WHAT THE EXERCISE ASKS
Your answer must be the data repeated exactly, with no pictures in it.

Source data
▬▬▬▬▬▬▬▬▬▬

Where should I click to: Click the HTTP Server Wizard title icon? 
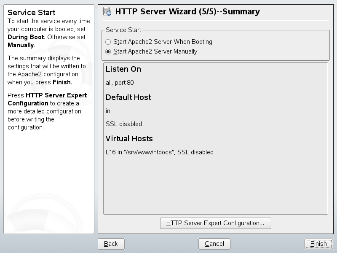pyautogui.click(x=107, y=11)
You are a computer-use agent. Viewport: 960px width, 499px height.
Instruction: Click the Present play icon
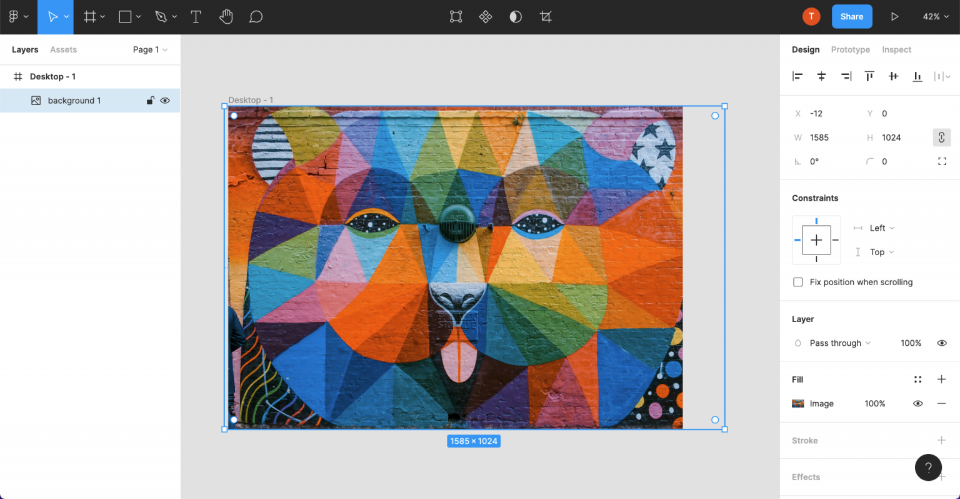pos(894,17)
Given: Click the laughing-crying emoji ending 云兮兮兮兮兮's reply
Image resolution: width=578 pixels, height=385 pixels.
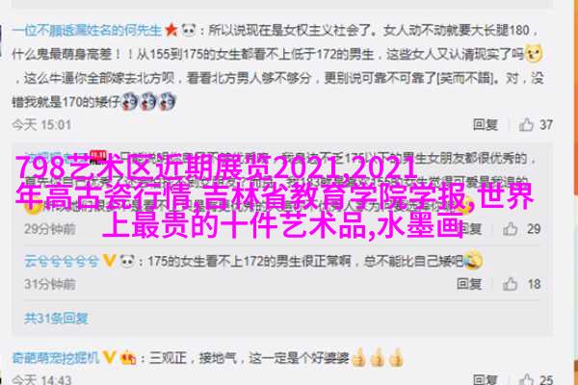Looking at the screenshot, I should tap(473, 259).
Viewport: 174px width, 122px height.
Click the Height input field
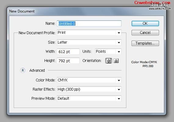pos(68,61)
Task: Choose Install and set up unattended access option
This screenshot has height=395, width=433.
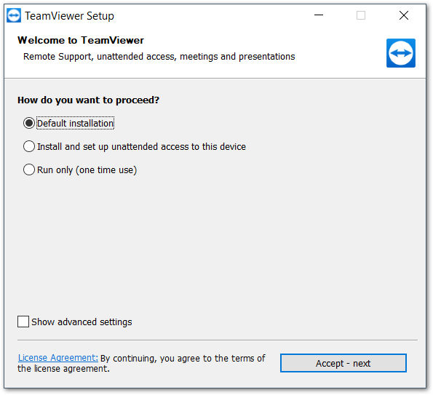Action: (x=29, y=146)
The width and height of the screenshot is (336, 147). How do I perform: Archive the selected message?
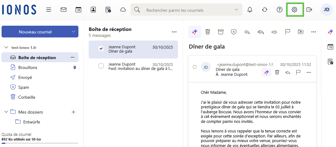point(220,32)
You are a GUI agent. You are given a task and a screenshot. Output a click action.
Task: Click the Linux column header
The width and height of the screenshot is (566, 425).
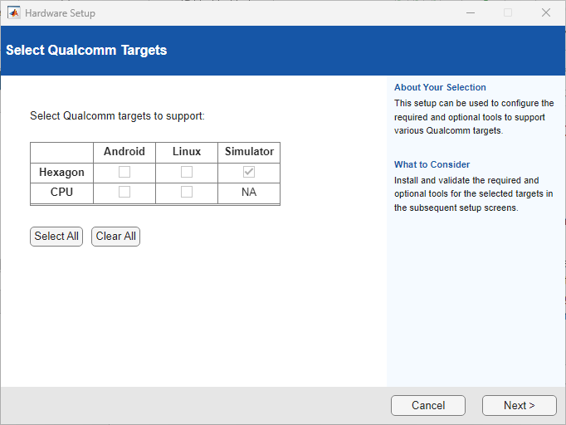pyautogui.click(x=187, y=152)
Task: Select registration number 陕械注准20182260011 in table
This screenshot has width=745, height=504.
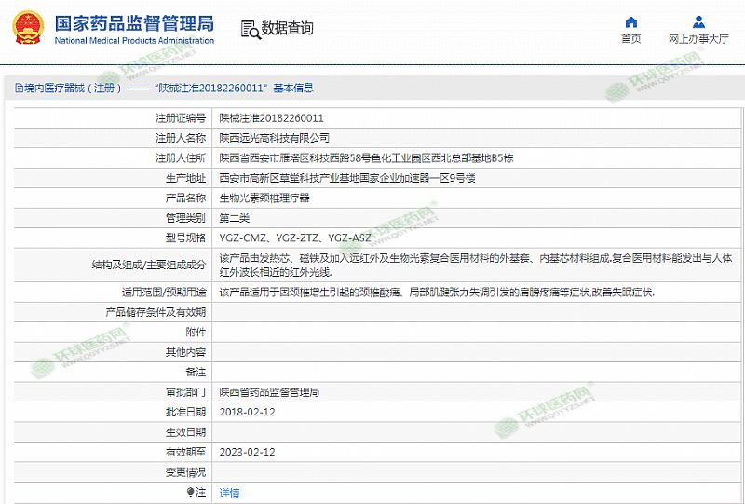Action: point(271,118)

▬▬▬▬▬▬▬▬▬▬

RESPONSE AREA
Where should I click to: Click the HTTP Server Wizard title icon? 
pyautogui.click(x=107, y=11)
You are a computer-use agent. Viewport: 960px width, 499px height.
Instruction: Click the Present play icon
pos(894,17)
Given: Click the laughing-crying emoji ending 云兮兮兮兮兮's reply
Image resolution: width=578 pixels, height=385 pixels.
Looking at the screenshot, I should tap(473, 259).
Viewport: 174px width, 122px height.
Click the Height input field
pos(68,61)
Task: Choose Install and set up unattended access option
This screenshot has height=395, width=433.
Action: (x=29, y=146)
The width and height of the screenshot is (336, 147). How do I perform: Archive the selected message?
point(220,32)
You are a GUI agent. You are given a task and a screenshot. Output a click action.
Task: Click the Linux column header
The width and height of the screenshot is (566, 425).
pyautogui.click(x=187, y=152)
Task: Select registration number 陕械注准20182260011 in table
This screenshot has width=745, height=504.
Action: point(271,118)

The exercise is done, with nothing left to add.